P.S., for what it's worth, the SRBs on the Space Shuttle are 12'2" in diameter, according to Wikipedia. That doesn't fit in the normal loading gauge of even the US system.


OT: Isn't there a bot that can convert all these to metric?


This comes up every so often, but is unfortunately not really true: https://www.snopes.com/fact-check/railroad-gauge-chariots/

Rail gauges are an interesting topic and there are a variety of gauges and many were experimented with over the years. Russia and Eastern Europe mostly runs on 1,520mm broad gauge. New Zealand and non-high-speed Japanese rails are 3'6". Wider gauges make trains more stable at high speed but require much larger corners, and vice versa.


Snopes rates it as partly true, and the author is a pedantic killjoy.

It is broadly true that for 2000 years European vehicles matched their roads and adapting existing vehicles to new technology led to using axles that were the same size. Do other gauges exist? Of course. Are the true elements of this worth repeating? Sure.

As an unrelated aside here’s Richard Feynman explaining why train axles don’t need differentials.

https://youtu.be/WAwDvbIfkos


Honestly, rating it as partly true is giving it too much credit.

The only parts that are true are that a) the US adopted 4'8½" gauge largely from British standardization, and b) the 4'8½" gauge was chosen by extension of a pre-existing horse-drawn system. The moral of the story, however, is supposed to be that "the SRB was constrained by a Roman standardized wagon size by a long chain of events." And the first postulate is false before the chain can start (as far as I know, the Romans never standardized wagon sizes, not even informally--except insofar as you're going to end up picking roughly the same size, to within a foot or two, given similar constraints), while the last postulate is also false because track gauge does not determine loading gauge.

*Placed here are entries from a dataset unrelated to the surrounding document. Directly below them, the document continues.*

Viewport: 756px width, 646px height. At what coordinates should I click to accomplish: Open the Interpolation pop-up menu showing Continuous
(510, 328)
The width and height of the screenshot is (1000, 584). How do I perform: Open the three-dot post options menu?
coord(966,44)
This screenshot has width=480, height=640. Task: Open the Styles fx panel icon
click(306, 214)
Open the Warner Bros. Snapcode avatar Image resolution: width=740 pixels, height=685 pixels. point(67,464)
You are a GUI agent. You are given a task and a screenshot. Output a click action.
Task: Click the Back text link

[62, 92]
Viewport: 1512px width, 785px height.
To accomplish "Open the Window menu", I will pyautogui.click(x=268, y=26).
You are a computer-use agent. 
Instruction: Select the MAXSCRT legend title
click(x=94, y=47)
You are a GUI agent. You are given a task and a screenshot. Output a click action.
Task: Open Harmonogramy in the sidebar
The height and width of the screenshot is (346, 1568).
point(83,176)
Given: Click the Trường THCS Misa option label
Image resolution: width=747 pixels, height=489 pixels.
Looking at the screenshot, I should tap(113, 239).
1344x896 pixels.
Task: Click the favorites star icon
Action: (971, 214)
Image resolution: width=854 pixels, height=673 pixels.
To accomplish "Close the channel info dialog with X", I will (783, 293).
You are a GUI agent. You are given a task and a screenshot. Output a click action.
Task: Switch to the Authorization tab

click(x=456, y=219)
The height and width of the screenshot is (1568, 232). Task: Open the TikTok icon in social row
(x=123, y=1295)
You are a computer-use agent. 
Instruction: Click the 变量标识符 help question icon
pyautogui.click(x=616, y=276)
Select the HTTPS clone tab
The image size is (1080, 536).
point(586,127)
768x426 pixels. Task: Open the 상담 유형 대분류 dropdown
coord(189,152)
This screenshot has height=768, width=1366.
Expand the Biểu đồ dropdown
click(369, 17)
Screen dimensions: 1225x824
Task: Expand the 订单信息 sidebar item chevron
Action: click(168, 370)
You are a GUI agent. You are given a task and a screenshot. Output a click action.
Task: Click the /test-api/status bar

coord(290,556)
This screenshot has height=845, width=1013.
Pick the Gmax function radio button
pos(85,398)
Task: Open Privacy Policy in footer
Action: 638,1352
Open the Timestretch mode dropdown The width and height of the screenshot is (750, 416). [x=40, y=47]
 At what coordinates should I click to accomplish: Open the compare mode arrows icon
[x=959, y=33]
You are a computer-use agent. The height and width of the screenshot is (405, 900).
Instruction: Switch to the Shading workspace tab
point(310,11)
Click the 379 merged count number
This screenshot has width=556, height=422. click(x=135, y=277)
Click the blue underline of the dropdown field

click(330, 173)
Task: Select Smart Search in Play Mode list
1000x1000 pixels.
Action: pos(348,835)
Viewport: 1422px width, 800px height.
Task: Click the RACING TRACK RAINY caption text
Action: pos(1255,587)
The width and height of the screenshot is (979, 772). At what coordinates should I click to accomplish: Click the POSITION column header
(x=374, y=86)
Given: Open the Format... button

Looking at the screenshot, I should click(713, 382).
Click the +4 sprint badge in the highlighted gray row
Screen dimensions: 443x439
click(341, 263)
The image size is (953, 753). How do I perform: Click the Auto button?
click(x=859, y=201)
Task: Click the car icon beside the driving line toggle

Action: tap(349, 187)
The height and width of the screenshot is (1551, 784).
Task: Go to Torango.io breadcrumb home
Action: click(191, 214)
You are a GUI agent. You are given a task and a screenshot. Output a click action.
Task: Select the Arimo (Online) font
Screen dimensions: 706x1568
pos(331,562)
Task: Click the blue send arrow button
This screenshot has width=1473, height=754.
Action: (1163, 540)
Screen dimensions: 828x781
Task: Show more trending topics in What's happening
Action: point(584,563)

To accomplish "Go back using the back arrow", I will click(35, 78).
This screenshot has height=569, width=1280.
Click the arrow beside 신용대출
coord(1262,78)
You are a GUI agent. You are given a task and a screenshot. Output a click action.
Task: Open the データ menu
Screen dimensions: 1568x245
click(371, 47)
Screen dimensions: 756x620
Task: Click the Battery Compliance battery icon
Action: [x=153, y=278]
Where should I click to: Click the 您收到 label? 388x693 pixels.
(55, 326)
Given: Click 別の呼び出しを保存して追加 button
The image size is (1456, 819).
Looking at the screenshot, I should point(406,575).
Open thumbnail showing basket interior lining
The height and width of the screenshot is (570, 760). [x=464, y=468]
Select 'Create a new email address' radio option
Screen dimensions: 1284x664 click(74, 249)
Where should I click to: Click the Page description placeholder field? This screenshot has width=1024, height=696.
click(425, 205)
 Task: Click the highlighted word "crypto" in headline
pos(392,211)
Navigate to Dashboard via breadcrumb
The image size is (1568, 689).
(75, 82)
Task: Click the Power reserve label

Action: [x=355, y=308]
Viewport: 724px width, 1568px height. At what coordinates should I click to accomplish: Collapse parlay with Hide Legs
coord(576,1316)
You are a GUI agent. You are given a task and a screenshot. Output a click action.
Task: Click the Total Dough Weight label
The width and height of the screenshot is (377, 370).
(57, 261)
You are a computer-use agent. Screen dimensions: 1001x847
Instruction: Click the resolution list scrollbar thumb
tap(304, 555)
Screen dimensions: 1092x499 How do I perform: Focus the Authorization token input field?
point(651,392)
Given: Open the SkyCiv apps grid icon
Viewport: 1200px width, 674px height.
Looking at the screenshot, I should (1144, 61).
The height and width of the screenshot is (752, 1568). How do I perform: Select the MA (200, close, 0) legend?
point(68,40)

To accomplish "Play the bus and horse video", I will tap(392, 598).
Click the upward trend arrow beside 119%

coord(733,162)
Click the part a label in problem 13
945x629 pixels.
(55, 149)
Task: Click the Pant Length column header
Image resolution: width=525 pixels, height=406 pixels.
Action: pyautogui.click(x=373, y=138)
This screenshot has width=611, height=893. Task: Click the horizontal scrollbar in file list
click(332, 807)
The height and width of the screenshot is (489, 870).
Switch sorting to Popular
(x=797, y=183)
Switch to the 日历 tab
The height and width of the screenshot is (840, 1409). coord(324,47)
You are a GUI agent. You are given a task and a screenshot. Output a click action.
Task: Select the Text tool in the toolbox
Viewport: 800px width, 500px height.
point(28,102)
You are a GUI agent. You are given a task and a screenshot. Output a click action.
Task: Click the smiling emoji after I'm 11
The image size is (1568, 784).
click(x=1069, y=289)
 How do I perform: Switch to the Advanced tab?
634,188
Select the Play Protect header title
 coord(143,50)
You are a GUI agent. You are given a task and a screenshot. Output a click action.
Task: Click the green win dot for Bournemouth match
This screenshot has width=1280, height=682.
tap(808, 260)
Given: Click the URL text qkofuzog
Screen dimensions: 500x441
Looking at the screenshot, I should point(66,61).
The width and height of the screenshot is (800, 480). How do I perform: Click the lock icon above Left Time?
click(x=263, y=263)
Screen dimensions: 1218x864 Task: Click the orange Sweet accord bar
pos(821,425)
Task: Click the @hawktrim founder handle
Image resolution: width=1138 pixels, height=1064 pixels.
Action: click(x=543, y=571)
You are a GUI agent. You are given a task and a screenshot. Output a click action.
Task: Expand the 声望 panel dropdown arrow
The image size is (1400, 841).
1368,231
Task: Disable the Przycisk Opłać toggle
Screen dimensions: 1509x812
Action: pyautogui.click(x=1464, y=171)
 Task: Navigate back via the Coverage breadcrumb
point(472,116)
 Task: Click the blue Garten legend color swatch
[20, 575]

It also appears, judging from what I can find, that the loading gauge is actually smaller than the SRBs anyways. So even the loosest version of the final step of the chain appears to be false. So what's the elements worth repeating?


Obligatory link to Feynman's description of how a train stays on the tracks around a corner, having its wheels on fixed axles: https://www.youtube.com/watch?v=P1ww1IXRfTA#t=35m19s


That was a great video, I never considered railway wheels as (truncated) cones, I had always considered them disks.

I love the implicit knowledge of real (as opposed to software) engineers.


Modern computing analog: the first sentient AI to arrive in the Centauri system will contain CPU cores executing x86-64 instructions, a 64-bit extension to a 32-bit extension to a 16-bit segmented extension to an 8-bit teletype CPU.


echoes of an ancient (inaccurate) joke: "Windows 95 is a 32 bit extension and a graphical shell for a 16 bit patch to an 8 bit operating system originally coded for a 4 bit microprocessor, written by a 2 bit company that can't stand 1 bit of competition".


Prob'ly RISC-V, with the quantum extension. But the more archaic, it will still be binary.


Surely 128 or 256 bits? Or is 64 enough for ever?


As far as memory addressing goes, 64 bits should be good enough until the exabyte RAM era, and there is no reason to switch the whole arquitecture before that.


I wonder when the exabyte Era might begin, a log plot of historical desktop memory capacities would be interesting. I can't seem to find one.


Modern Intel processors actually support up to 512-bit packed vector operations.


This reminds me of a really cool video I just watched "The Day the Gauge Changed"

https://www.youtube.com/watch?v=4v81Gwu6BTE

Learned a lot of cool facts about the railroad days.